(Stored records)
-*-
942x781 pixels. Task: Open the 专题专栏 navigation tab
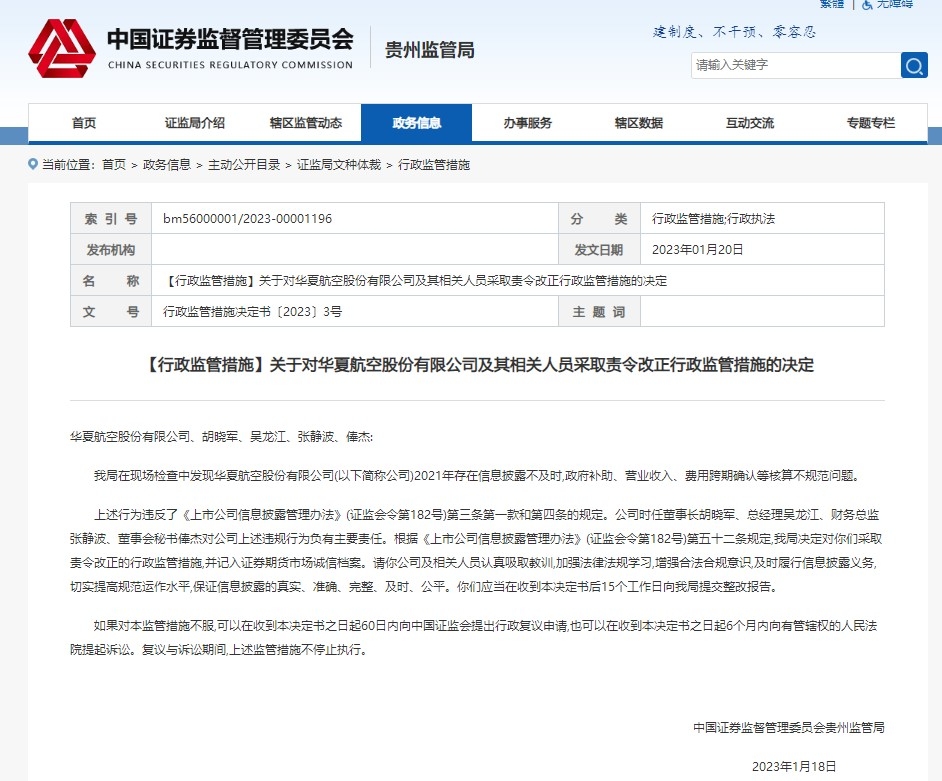pos(870,123)
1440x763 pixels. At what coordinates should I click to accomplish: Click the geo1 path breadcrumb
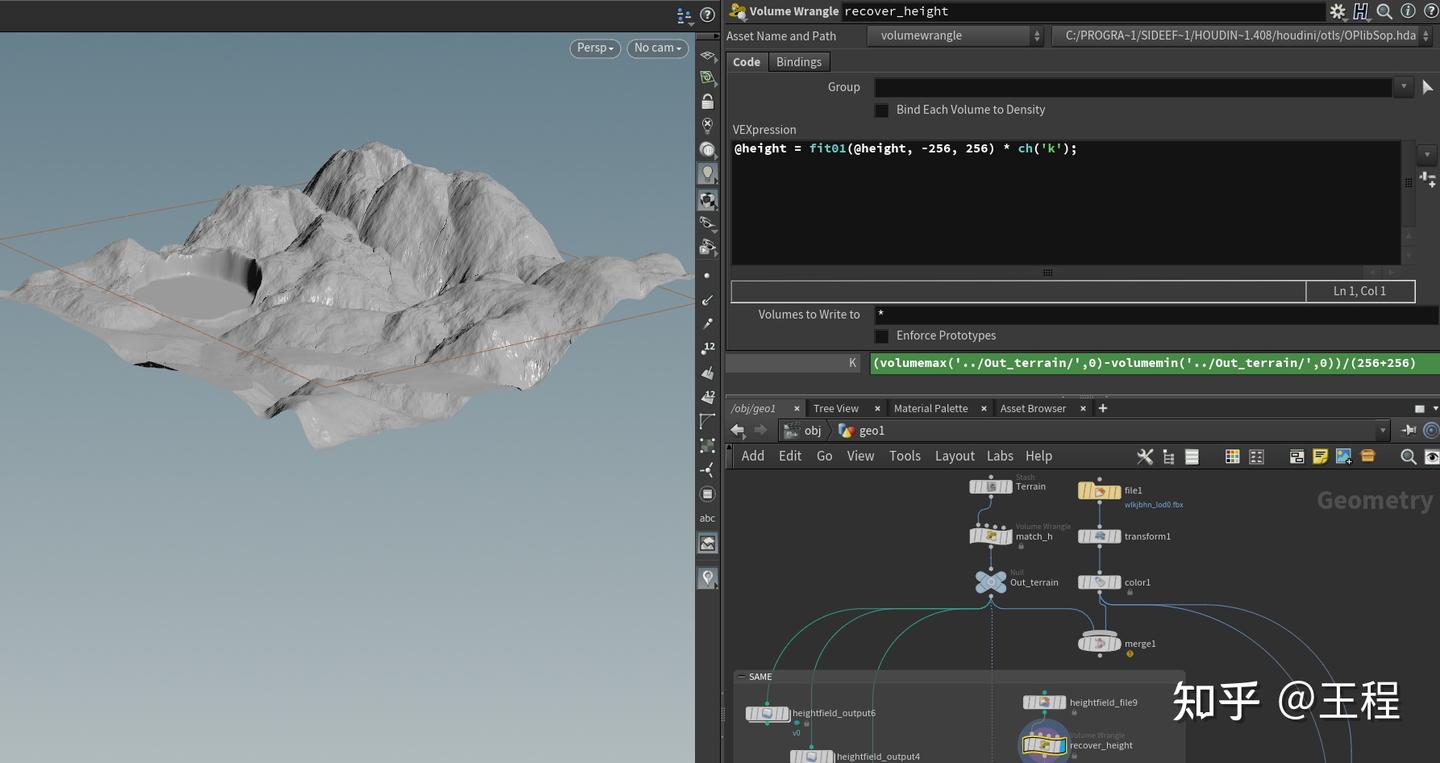[871, 430]
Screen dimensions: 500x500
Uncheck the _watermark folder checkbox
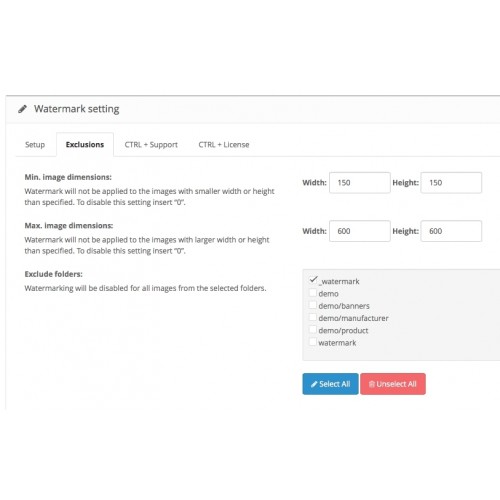tap(313, 280)
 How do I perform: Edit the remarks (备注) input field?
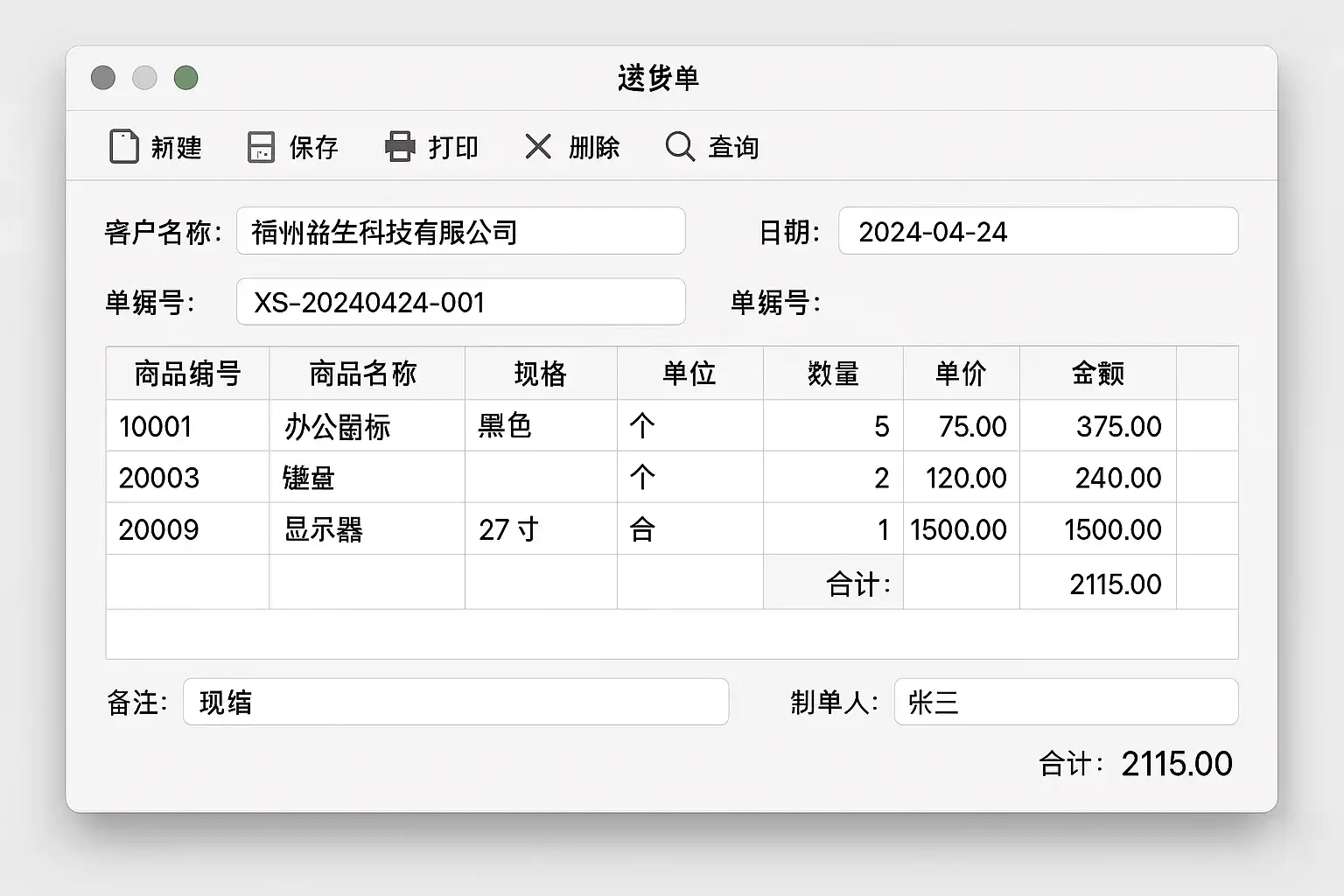[x=455, y=703]
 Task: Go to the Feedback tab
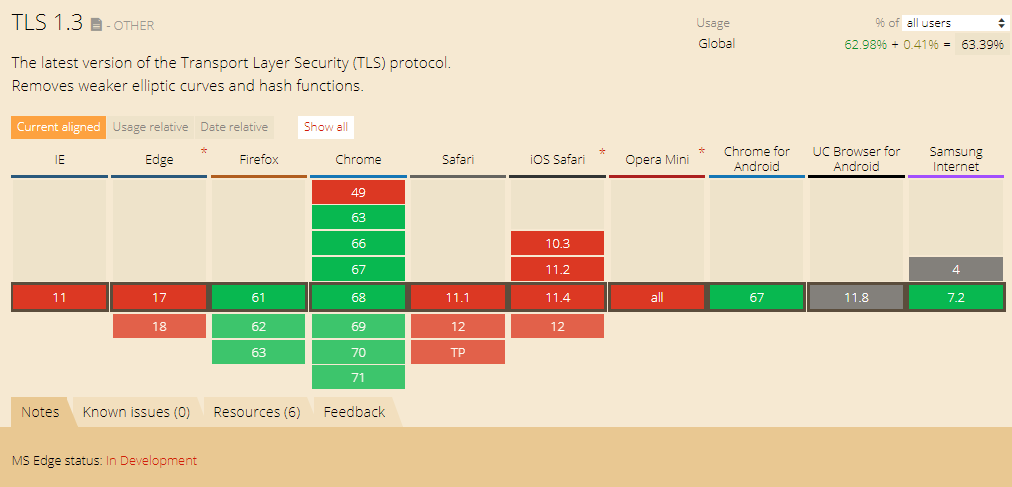tap(354, 412)
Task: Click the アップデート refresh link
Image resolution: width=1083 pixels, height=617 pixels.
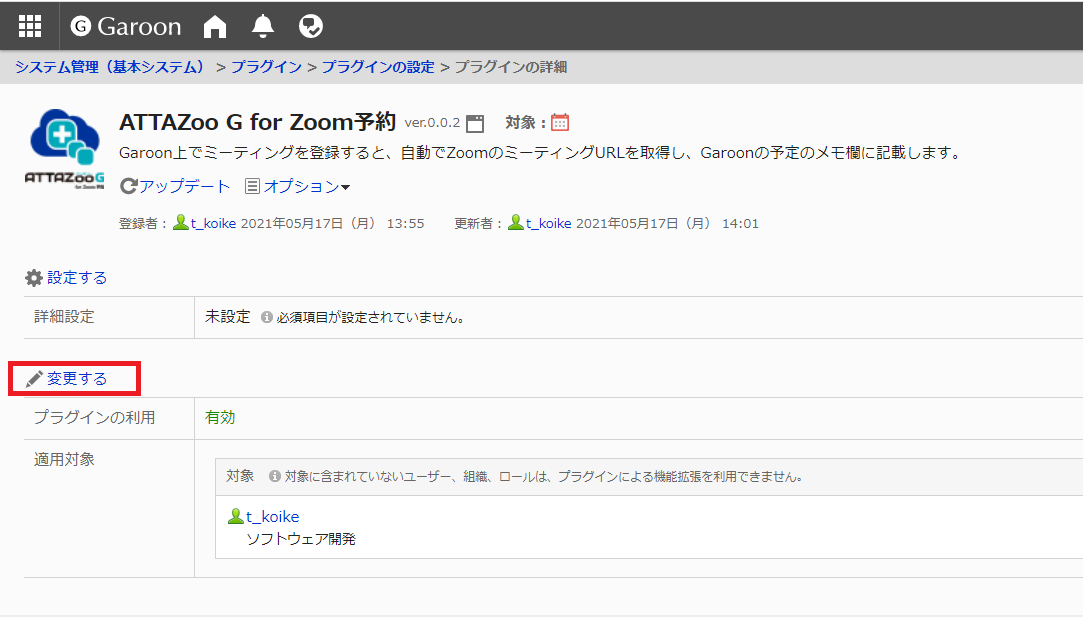Action: (176, 186)

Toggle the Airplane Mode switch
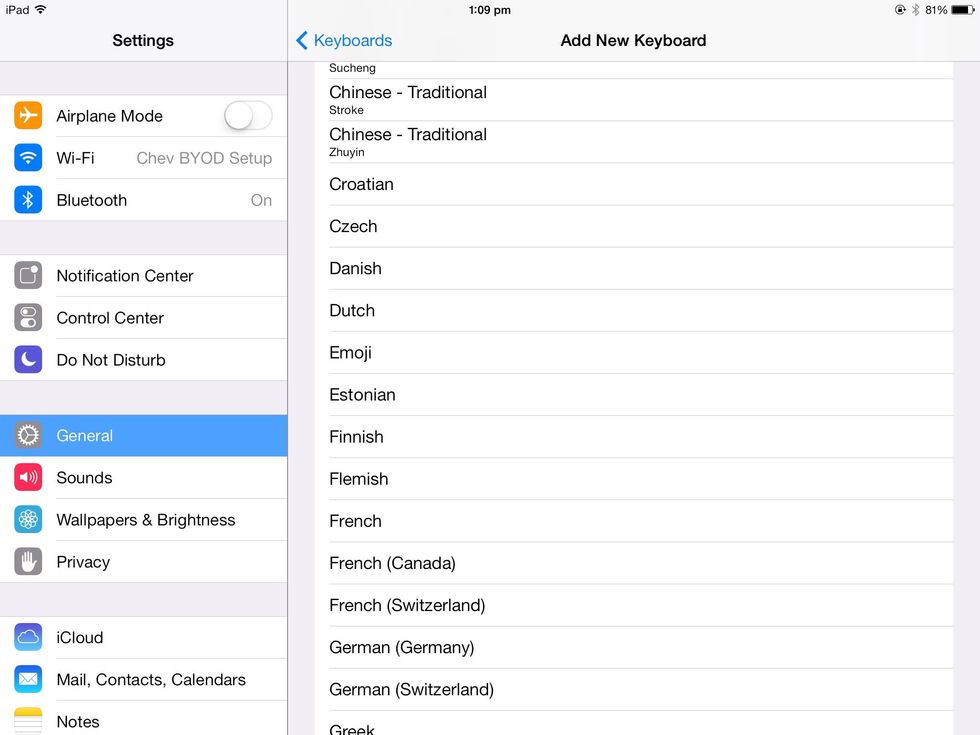tap(247, 116)
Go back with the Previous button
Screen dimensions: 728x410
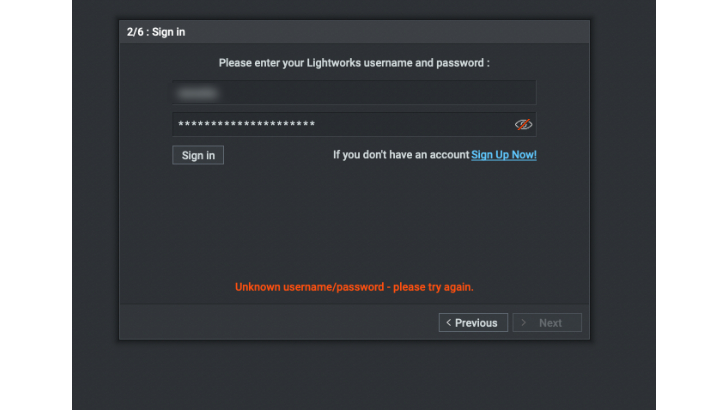pos(473,323)
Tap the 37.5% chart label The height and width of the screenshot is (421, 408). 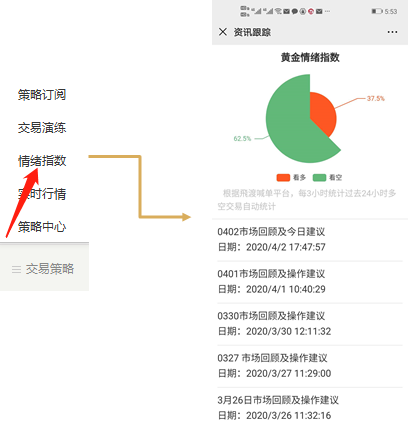[376, 98]
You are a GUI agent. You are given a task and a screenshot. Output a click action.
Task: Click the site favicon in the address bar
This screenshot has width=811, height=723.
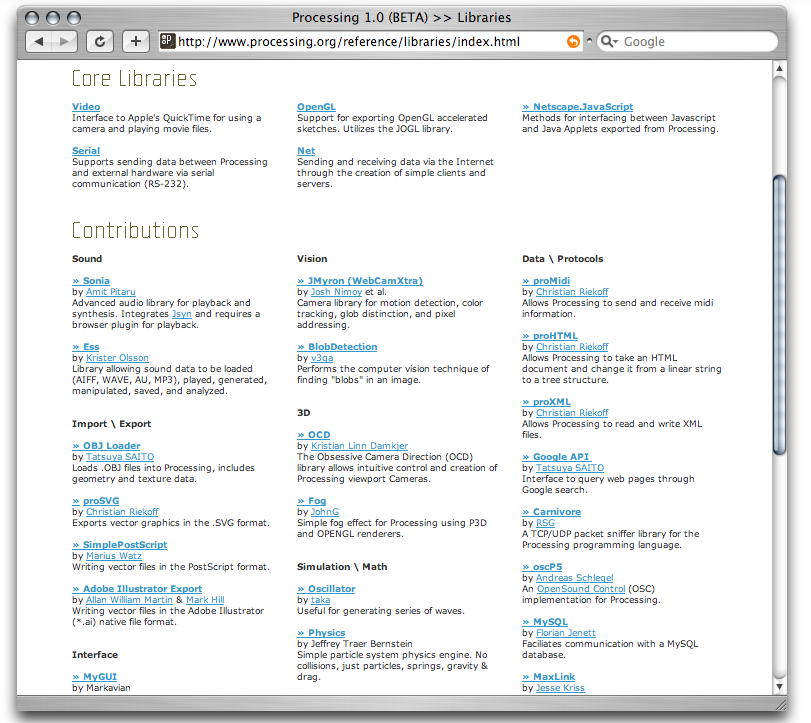click(x=167, y=42)
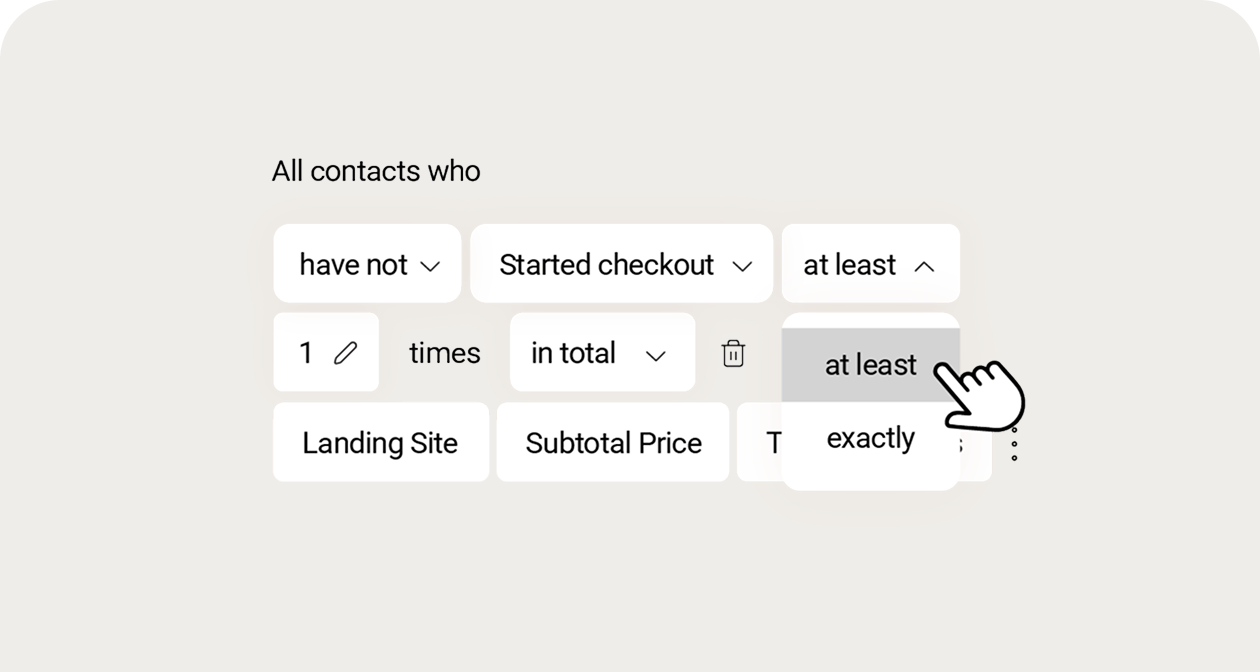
-*-
Problem statement: Set down again, exactly, the lines from the one with "You are a GUI" to the last line of the data, both included and pictures excluded.

Result below:
You are a GUI agent. You are given a task and a screenshot. Output a click action.
Task: Click the site favicon in the address bar
This screenshot has width=811, height=723.
click(x=167, y=42)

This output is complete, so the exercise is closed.